# [Exercise aim]
Can you update the stretch from the start of the records through the line that contains "(x=219, y=7)" by replacing "GUI agent" with "desktop agent" and leaving everything else unchanged? Omit the pictures from your answer.

Data records:

►

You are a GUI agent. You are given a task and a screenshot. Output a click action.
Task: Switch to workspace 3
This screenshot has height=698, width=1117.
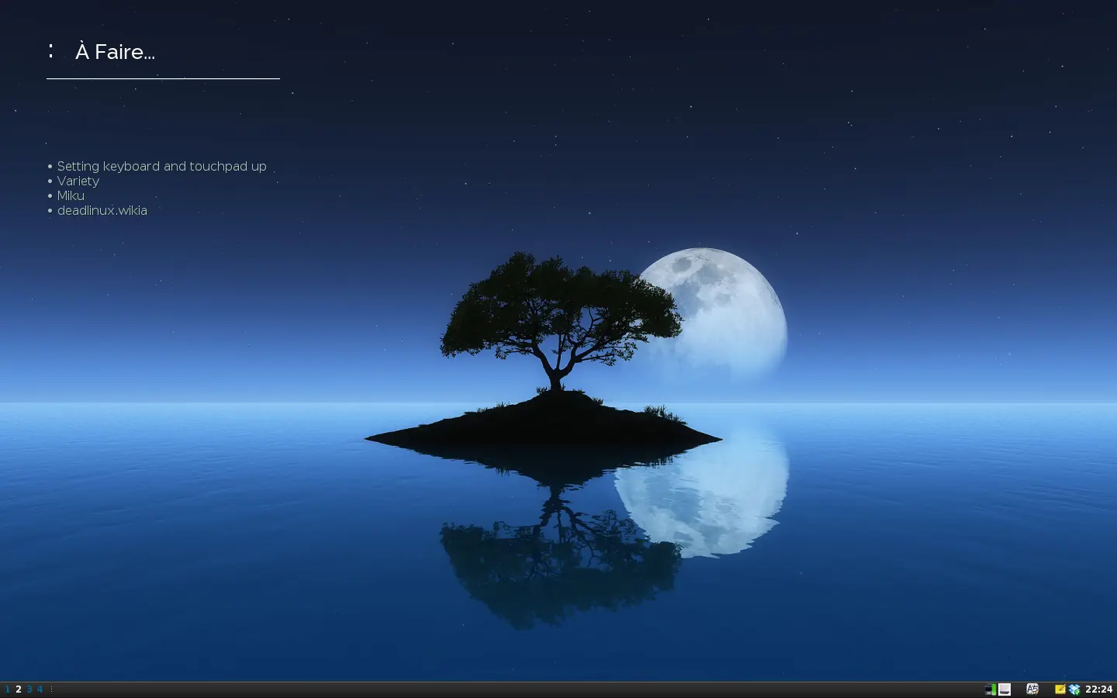(x=28, y=689)
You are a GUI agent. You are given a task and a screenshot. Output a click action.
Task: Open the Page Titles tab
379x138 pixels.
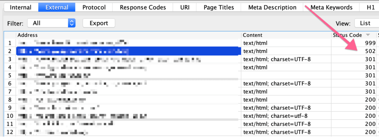(x=219, y=7)
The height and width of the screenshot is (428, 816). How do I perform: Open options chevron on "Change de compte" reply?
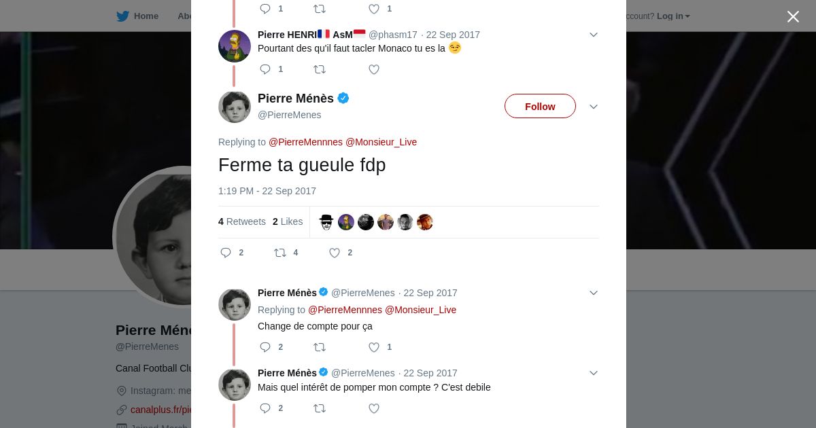coord(593,293)
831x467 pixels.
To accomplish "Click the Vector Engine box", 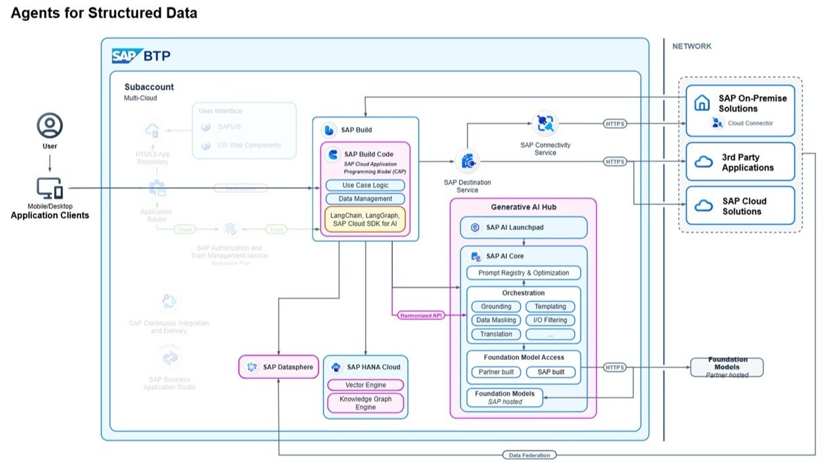I will 366,385.
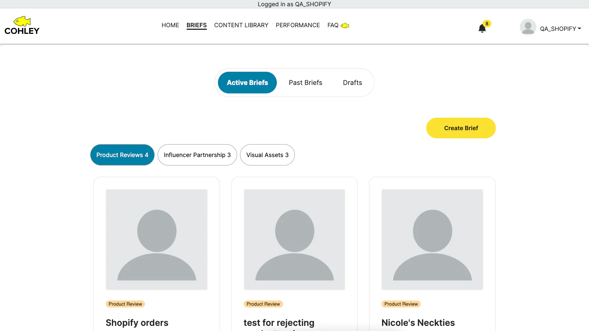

◄

# [Written solution]
You are a desktop agent. You are given a task and a screenshot. Output a click action.
Task: Switch to workspace 3
This screenshot has height=698, width=1117.
(x=28, y=689)
You are a desktop agent. You are given a task and a screenshot. Output a click action.
Task: Open the Page Titles tab
379x138 pixels.
(x=219, y=7)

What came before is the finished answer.